Seabury has maintained that it was not a party to the 2001 Agreement because it did not sign that Agreement when it received it in September of 2001. However, when Seabury proceeded to avail itself of that Agreement over the next five years, and was awarded contracts that require union labor and union-sponsored apprenticeship programs, Seabury was bound under the contract.

The Renewal Provision Does Not Void the Agreement

Seabury has contended that the 2001 Agreement is void as a contract of *200infinite duration which furnishes no contingency for full performance because the renewal provision (Article XV) provides only for amendment or modification of the existing contract, or negotiation of a new one, without the possibility of termination.

However, the renewal clause states that the contract will renew “unless” either party gives notice that it wants to amend the contract. Thus, the renewal clause provides for termination of the contract at the expiration date upon proper notice.

If a majority of the employees have elected to be represented by a particular union, the expiration of a contract will not mean that the employer ceases to be a union employer, or that the union ceases to be the exclusive bargaining representative of the employees. As the Supreme Court observed over forty years ago, “a collective bargaining agreement is not an ordinary contract,” nor is it in “any real sense the simple product of a consensual relationship,” and ordinary contract principles do not always apply. John Wiley & Sons v. Livingston, 376 U.S. 543, 550, 84 S.Ct. 909, 11 L.Ed.2d 898 (1964); see also Operating Eng’rs Local 139 Health Benefit Fund v. Gustafson Constr. Corp., 258 F.3d 645, 649 (7th Cir.2001) (“[T]he common law that the federal courts have devised to govern disputes arising out of collective bargaining contracts and ERISA plans does not coincide at every point with the general law.”).

Once a court determines that the parties have agreed to arbitrate, the validity and meaning of specific provisions within the agreement to arbitrate is a matter for the arbitrator to decide. Ciago v. Ameriquest Mortgage Co., 295 F.Supp.2d 324, 330 (S.D.N.Y.2003). The Second Circuit has explicitly held that where there is a broadly phrased arbitration clause the validity of a renewal or “evergreen” clause is an issue for the arbitrator. Abram Landau Real Estate v. Bevona, 123 F.3d 69, 73 (2d Cir.1997). Since the 2001 Agreement, as well as its predecessors, contains a broadly phrased arbitration clause, the validity of the renewal clause is an issue for arbitration, not a barrier to it.

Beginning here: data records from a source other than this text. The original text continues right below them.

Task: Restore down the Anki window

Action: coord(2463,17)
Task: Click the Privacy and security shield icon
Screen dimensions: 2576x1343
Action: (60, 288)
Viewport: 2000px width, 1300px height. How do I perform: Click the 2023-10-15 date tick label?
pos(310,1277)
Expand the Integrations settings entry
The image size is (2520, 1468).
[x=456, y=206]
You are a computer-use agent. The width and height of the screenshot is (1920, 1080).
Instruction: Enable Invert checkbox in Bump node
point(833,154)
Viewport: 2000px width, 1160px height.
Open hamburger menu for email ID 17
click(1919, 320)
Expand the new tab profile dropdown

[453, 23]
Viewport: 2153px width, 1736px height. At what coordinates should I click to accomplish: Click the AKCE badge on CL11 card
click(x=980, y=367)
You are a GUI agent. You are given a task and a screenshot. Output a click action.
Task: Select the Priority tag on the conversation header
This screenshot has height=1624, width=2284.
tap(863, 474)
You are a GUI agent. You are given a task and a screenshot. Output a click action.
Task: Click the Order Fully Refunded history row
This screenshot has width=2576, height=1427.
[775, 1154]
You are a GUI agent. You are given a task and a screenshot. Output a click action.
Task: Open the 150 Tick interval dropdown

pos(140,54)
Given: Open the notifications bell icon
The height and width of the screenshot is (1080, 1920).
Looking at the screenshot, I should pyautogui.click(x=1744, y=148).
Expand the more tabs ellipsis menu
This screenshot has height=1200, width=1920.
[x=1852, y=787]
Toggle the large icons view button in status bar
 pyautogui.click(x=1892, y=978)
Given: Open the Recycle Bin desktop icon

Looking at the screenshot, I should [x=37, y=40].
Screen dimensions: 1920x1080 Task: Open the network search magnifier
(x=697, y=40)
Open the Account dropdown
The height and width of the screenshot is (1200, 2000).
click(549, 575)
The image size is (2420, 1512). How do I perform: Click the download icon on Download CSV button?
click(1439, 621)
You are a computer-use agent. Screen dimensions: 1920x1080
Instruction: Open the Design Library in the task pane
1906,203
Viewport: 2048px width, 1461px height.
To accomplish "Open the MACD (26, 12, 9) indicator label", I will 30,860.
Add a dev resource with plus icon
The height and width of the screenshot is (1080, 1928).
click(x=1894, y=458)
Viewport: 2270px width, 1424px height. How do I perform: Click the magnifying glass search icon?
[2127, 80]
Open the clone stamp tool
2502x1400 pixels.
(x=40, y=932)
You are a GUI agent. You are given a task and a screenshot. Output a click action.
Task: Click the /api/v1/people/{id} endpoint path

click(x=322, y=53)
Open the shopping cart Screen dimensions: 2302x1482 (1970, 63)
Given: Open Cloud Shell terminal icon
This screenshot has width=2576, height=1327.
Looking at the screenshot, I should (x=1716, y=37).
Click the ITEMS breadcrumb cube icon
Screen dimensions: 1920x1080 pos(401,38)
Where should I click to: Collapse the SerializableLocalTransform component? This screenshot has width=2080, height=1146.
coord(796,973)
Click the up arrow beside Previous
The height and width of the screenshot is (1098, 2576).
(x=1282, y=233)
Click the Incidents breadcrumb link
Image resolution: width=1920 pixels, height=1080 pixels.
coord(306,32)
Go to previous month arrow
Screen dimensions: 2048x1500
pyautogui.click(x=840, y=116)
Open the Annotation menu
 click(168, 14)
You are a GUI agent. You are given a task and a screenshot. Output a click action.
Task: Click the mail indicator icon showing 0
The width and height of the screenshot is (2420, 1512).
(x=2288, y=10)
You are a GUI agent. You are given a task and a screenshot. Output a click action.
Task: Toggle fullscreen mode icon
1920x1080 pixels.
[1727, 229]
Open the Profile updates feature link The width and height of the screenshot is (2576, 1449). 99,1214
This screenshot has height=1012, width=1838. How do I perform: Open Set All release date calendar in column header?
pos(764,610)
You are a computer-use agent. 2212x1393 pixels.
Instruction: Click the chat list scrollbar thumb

Furthermore, even if the renewal clause were to be found defective, that clause is severable from the Agreement pursuant to article XIV’s savings clause and general principles of contract law and labor relations. The savings clause provides:

If any court of competent jurisdiction decides that any clause or part of this Agreement is unconstitutional or illegal, or should any clause or part of this Agreement is [sic] found contrary to present or future laws, it shall not invalidate remaining provisions of this Agreement, it being the sole intent and purpose of this Agreement to promote peace and harmony in the industry, as permitted by law.

The renewal clause does not render the contract void, even if Seabury’s interpretation were accepted.

Conclusion

For the reasons set forth above, the motion of the District Council is granted, the cross-motion of Seabury is denied, and arbitration will be compelled.

It is so ordered.

. The precise date of execution is unknown, as the signature of Seabury's representative, Albert Svede, is undated. The “Administration Form”, which signatory companies file with the District Council on the day they execute an agreement or shortly thereafter, is dated June 3, 1997. However, the precise date of execution is irrelevant, as the Agreement applies retroactively to July 1, 1996. Seabury had previously been signatory to a Millwright Agreement that expired on June 30, 1996 (the "1993 Agreement”).